Giant squid filmed at 2,950ft
The Telegraph reports that a team from the Discovery Channel, Japan’s National Science Museum and NHK Japan have filmed a 10ft (3m) giant squid (genus: Architeuthis) at a depth of 2,067ft (630m) using a submersible last July at a site some nine miles east of Chichi island in the north Pacific Ocean. They then followed the squid down to a depth of 2,950ft (885m)
The squid had apparently lost its two longest arms, so the team extrapolated that the length of the animal if it had its arms attached would be 28ft (8m). I’m sure that there is good science in predicting this. The film is apparently the first of a giant squid in its natural habitat. The footage will be going to air soon.
Call for entries: Wildlife Photographer of the Year
The 2013 Veolia Environnement Wildlife Photographer of the Year is now open and accepting entries. Categories include Animal Portraits, Behavior: Mammals, Behavior: Cold-Blooded animals, Animals is their Environment and Underwater Worlds.
The deadline for entries is 25 February 2013. Full entry details and rules can be found on the Natural History Museum’s website. There are also comprehensive guidelines on what is acceptable in terms of image editing.
Back-up strategies for image makers
Wetpixel publisher Eric Cheng has published an in-depth summary of his back-up strategy on his journal. Eric backs up over 10 terrabytes of pictures, video and project data, and although many people will not have this amount of information, it is critical that back-up strategies are implemented early on, and can expand as data volumes increase. HD or 4K resolution video, as well as higher resolution stills, mean that traditional back-up strategies may well be inadequate for future purposes.
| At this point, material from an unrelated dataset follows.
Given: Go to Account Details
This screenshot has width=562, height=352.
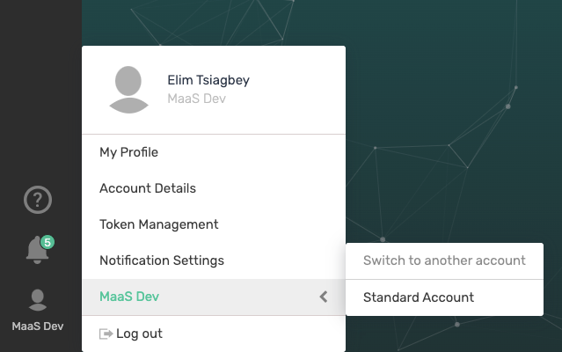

Eric’s solution involves the use of multiple RAID drives and back up locations.
Dhara Muli manta cleaning station on DiveFilm HD
DiveFilm HD has posted a podcast featuring Ron Lagerlof’s magnificent manta footage. Entitled “Dhara Muli” after the name of the cleaning station where it was filmed, Ron captured the footage whilst diving at Baa Atoll, Maldives. It was shot at 36 fps (24 fps playback) as well as 48 fps and 96 fps with a RED EPIC digital cinema camera in a Gates DEEP EPIC housing.
DiveFilm HD podcasts are available as free downloads from iTunes.
An interview with Daniel Botelho
Brazilian underwater photographer Daniel Botelho’s image of a mola mola was recently selected as 1 of the 25 awe inspiring images of 2012 by internet giant AOL and as the cover image of the collection. The image, shot off San Diego, California, apparently languished in Daniel’s rejected folder for some time.
Wetpixel tracked Daniel down to ask him for the inside information about the image, to find out about more about his photography in 2012 and how he goes about creating his images.